Source data:
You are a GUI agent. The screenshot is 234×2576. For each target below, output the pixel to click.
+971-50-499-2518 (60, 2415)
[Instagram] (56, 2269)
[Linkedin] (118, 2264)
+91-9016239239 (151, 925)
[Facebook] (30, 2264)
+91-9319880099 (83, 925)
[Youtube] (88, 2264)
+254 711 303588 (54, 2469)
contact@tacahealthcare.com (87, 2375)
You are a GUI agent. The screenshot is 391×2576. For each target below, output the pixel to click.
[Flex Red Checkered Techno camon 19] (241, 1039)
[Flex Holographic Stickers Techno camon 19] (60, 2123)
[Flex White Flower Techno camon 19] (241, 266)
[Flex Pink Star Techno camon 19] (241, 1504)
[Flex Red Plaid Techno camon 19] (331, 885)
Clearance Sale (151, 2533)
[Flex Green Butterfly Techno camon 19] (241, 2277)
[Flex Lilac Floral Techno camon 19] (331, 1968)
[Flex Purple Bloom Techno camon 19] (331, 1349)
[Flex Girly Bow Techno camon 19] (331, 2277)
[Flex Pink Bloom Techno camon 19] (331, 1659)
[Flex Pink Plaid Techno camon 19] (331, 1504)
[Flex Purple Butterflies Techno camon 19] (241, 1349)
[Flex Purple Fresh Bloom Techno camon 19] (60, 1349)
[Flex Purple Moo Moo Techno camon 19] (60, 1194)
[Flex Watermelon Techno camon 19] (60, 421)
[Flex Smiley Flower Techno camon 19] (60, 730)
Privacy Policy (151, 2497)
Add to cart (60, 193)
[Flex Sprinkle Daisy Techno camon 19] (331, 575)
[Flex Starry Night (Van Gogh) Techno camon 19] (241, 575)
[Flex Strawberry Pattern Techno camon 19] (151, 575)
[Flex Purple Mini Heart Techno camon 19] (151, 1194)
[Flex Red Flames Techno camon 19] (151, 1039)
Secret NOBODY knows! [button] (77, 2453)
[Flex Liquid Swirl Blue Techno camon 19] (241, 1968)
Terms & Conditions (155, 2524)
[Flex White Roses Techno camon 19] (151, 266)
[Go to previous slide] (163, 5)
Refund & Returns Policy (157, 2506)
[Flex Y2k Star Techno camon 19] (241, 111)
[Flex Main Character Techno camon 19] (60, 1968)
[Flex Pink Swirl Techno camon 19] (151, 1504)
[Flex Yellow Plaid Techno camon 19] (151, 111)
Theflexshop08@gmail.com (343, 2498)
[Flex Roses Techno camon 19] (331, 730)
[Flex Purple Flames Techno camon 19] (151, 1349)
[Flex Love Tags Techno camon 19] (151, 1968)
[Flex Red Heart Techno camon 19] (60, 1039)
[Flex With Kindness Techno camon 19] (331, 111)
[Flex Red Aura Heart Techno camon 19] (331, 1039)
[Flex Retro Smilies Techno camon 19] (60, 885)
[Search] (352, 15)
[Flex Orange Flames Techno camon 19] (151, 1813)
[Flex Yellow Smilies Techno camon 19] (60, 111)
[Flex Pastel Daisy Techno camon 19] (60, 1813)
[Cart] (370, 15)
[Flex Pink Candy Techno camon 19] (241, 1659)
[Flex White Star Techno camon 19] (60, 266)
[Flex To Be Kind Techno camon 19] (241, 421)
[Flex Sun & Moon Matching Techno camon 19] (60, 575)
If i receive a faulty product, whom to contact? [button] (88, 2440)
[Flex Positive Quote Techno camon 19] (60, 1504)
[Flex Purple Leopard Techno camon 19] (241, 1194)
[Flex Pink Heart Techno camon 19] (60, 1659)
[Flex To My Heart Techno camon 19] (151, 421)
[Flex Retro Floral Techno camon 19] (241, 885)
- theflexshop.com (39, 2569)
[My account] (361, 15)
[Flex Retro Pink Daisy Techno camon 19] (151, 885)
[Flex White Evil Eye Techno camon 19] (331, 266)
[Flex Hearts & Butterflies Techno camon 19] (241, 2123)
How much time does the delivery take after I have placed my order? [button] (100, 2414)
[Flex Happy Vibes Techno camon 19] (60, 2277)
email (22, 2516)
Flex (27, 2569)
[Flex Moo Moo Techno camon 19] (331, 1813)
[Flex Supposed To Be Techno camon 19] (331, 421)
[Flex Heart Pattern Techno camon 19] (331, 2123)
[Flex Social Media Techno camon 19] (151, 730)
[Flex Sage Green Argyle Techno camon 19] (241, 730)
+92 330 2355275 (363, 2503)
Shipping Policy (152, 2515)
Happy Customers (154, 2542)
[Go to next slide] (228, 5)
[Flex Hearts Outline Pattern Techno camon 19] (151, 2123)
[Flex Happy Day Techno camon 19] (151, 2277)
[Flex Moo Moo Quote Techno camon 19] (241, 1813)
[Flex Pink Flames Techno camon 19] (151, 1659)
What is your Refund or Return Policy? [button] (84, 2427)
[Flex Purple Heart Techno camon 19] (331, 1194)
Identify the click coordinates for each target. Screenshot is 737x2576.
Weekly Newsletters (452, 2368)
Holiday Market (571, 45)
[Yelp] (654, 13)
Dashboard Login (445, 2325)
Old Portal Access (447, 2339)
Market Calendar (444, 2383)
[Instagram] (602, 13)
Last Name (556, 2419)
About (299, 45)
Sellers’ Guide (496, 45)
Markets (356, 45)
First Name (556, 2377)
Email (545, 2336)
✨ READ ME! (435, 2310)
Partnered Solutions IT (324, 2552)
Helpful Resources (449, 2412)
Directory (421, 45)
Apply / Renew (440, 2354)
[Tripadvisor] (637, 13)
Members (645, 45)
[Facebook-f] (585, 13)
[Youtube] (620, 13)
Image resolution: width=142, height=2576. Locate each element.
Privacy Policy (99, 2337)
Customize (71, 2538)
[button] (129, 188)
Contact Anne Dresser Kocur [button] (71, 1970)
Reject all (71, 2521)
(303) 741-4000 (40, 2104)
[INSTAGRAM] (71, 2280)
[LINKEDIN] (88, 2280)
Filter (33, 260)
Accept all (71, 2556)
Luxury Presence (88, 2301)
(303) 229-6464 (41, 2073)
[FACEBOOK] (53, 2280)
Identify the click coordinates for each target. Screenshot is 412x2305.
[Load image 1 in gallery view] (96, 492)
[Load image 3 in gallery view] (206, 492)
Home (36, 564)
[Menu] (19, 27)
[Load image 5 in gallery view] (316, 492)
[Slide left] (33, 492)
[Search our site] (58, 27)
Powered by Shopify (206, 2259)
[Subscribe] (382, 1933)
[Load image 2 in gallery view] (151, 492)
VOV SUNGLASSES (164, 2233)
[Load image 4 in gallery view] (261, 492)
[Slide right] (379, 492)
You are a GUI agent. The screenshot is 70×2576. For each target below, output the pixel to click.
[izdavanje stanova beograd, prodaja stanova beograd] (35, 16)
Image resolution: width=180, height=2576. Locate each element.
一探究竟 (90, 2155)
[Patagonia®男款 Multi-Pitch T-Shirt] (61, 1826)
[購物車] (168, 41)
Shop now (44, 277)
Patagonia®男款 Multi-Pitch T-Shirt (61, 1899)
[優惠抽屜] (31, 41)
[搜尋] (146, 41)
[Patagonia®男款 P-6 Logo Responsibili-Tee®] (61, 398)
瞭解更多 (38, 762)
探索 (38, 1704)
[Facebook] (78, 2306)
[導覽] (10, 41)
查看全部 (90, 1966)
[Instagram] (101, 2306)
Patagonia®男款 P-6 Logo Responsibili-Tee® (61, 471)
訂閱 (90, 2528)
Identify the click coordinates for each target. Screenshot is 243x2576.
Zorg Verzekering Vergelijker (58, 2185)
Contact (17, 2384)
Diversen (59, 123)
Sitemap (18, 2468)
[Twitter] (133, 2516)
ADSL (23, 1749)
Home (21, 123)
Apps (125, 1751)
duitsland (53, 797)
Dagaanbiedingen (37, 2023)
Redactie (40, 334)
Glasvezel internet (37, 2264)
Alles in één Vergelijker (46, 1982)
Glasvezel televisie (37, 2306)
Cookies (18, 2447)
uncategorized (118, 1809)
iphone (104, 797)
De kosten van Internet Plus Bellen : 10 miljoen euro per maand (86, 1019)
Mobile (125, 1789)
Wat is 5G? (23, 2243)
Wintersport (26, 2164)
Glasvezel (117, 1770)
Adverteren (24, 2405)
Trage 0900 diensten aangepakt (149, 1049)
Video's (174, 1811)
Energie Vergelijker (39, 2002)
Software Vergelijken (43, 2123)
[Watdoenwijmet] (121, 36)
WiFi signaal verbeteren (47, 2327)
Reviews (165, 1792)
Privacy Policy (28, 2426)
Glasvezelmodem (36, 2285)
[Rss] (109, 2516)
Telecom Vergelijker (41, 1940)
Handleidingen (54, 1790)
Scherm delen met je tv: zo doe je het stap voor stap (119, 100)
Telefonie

§ PROBLEM DESCRIPTION: In the entries above, find the line with "訂閱 (90, 2528)" and the line with "Reviews (165, 1792)", then restate word for word both of them and every line between, with nothing more.

§ TASK RESPONSE:
訂閱 (90, 2528)
Identify the click coordinates for each target. Screenshot is 243x2576.
Zorg Verzekering Vergelijker (58, 2185)
Contact (17, 2384)
Diversen (59, 123)
Sitemap (18, 2468)
[Twitter] (133, 2516)
ADSL (23, 1749)
Home (21, 123)
Apps (125, 1751)
duitsland (53, 797)
Dagaanbiedingen (37, 2023)
Redactie (40, 334)
Glasvezel internet (37, 2264)
Alles in één Vergelijker (46, 1982)
Glasvezel televisie (37, 2306)
Cookies (18, 2447)
uncategorized (118, 1809)
iphone (104, 797)
De kosten van Internet Plus Bellen : 10 miljoen euro per maand (86, 1019)
Mobile (125, 1789)
Wat is 5G? (23, 2243)
Wintersport (26, 2164)
Glasvezel (117, 1770)
Adverteren (24, 2405)
Trage 0900 diensten aangepakt (149, 1049)
Video's (174, 1811)
Energie Vergelijker (39, 2002)
Software Vergelijken (43, 2123)
[Watdoenwijmet] (121, 36)
WiFi signaal verbeteren (47, 2327)
Reviews (165, 1792)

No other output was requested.